» Given text

Probabilistic Algorithms

Tuesday, May 7

CSci 242, Spring 2013
Prof. Doug Baldwin

Return to List of Lectures

Previous Lecture

Misc

Final

Tuesday, May 14, noon
Comprehensive, but emphasizing material since 2nd hour exam (e.g., backtracking, hashing, probability & expectation, randomized algorithms)
Designed for 2 hours, you have 3
Format and rules otherwise similar to hour exams (especially open reference materials)
Donuts and cider

Questions?

Probabilistic and Randomized Algorithms

Example: an alternative way to represent a dictionary (good if you want to minimize memory use)

Hash table mapping words to bits

T[ h(w) ] = 1 iff w is in the dictionary

String w is considered to be in the dictionary iff T[ h(w) ] = 1
Correctness is a matter of probability
- Probability that if T[ h(w) ] = 0 then w is not in the dictionary
  - P{ w is misspelled | T[ h(w) ] = 0 }
  - = 1
- Probability that if T[ h(w) ] = 1 then w is in the dictionary
  - P{ w is correctly spelled | T[ h(w) ] = 1 } = ?
  - From definition of conditional probability
    - P{ w is correctly spelled | T[ h(w) ] = 1 } = P{ w is correctly spelled and T[ h(w) ] = 1 } / P{ T[h(w)] = 1 }
    - P{ T[h(w)] = 1 | w is correctly spelled } = 1
    - P{ T[h(w)] = 1 | w is misspelled } = 1/2 (approximately)
    - So P{ T[h(w)] = 1 }
      - = P{ T[h(w)] = 1 | w is correctly spelled } * P{w is correctly spelled} + P{ T[h(w)] = 1 | w is misspelled } * P{w is misspelled}
      - Let S = P{w is correctly spelled}
      - P{ T[h(w)] = 1 } = P{ T[h(w)] = 1 | w is correctly spelled } * S + P{ T[h(w)] = 1 | w is misspelled } * (1-S)
      - = S + (1-S)/2
    - P{ w is correctly spelled | T[ h(w) ] = 1 }
      - = P{ w is correctly spelled and T[ h(w) ] = 1 } / P{ T[h(w)] = 1 }
      - = P{ w is correctly spelled and T[ h(w) ] = 1 } / ( S + (1-S)/2 )

» Requirement
Please copy the probabilistic algorithms notes from "Return to List" to "expectation, randomized algorithms)". Rely only on the probabilistic algorithms notes.

» Collected data
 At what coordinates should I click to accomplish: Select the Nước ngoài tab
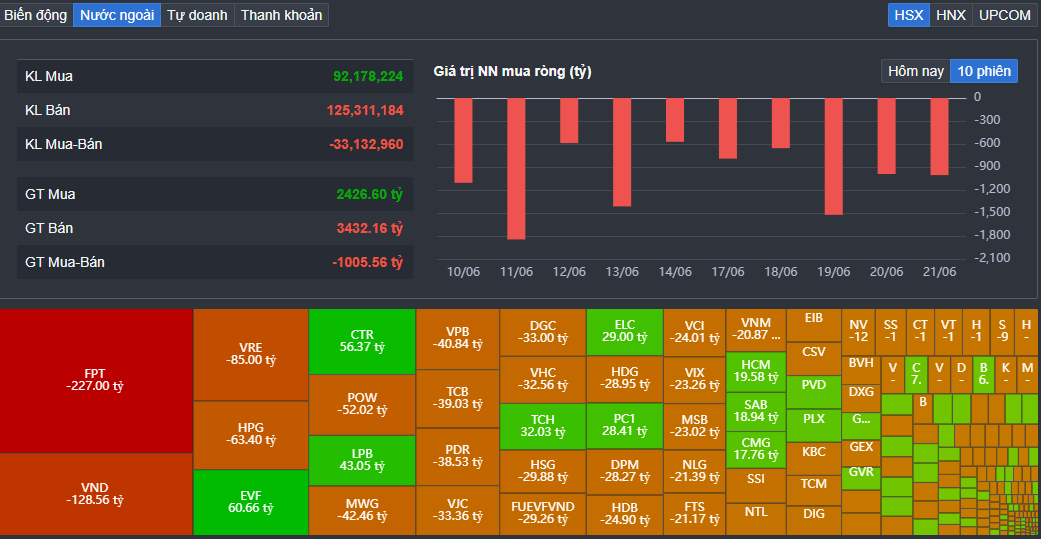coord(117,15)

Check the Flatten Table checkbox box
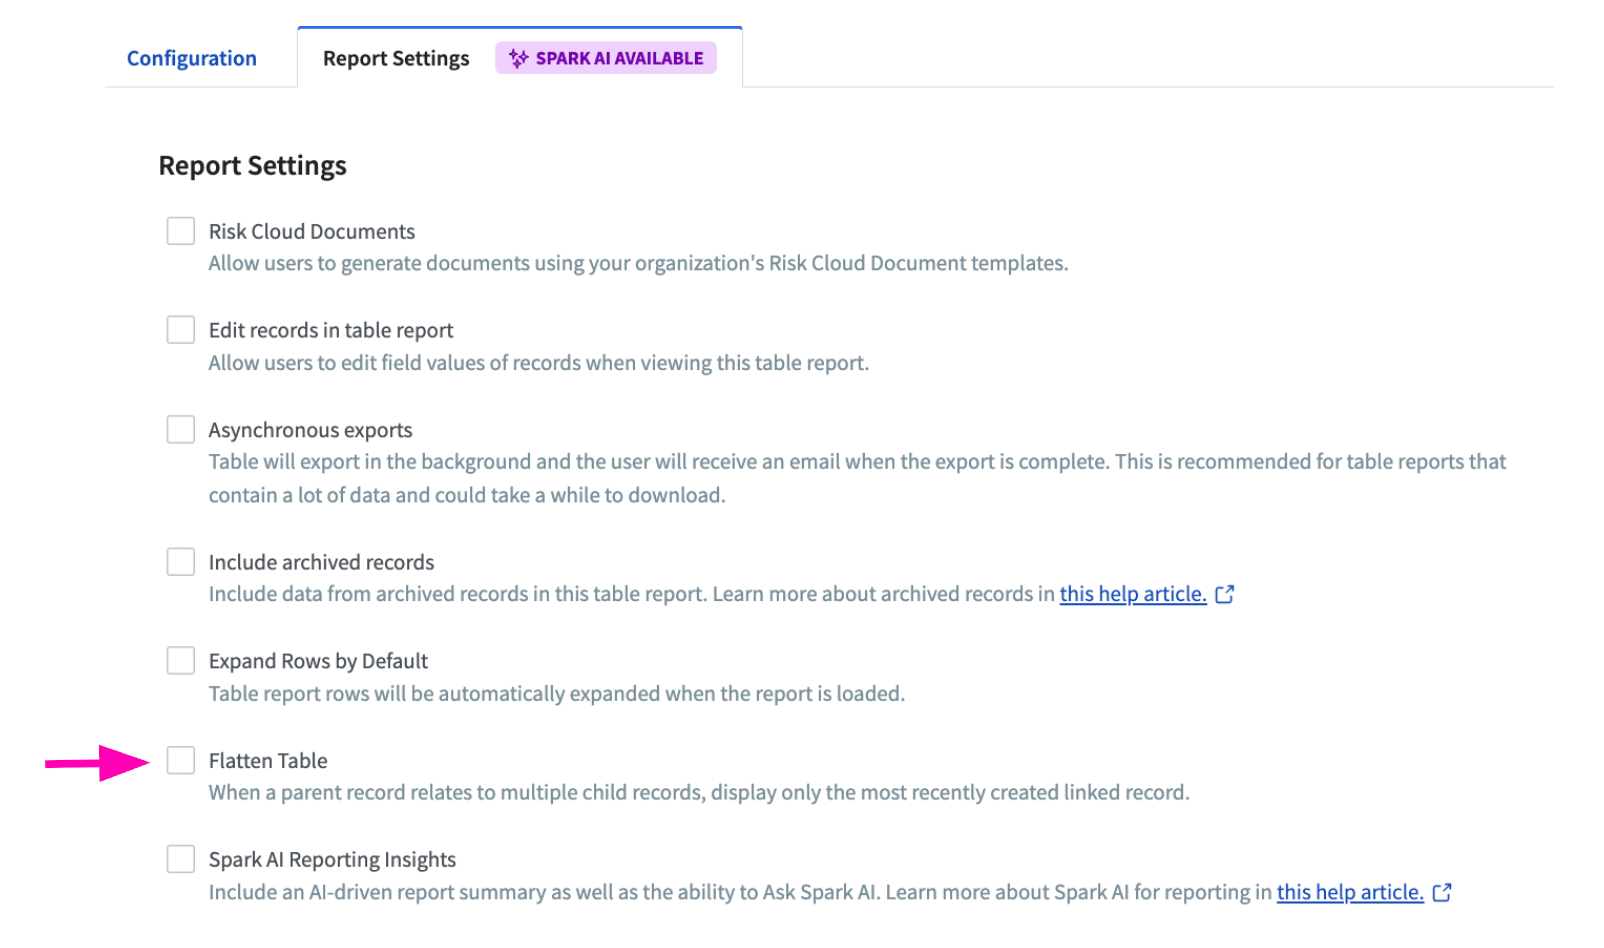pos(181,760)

» Correct result
Return to List of Lectures

Previous Lecture

Misc

Final

Tuesday, May 14, noon
Comprehensive, but emphasizing material since 2nd hour exam (e.g., backtracking, hashing, probability & expectation, randomized algorithms)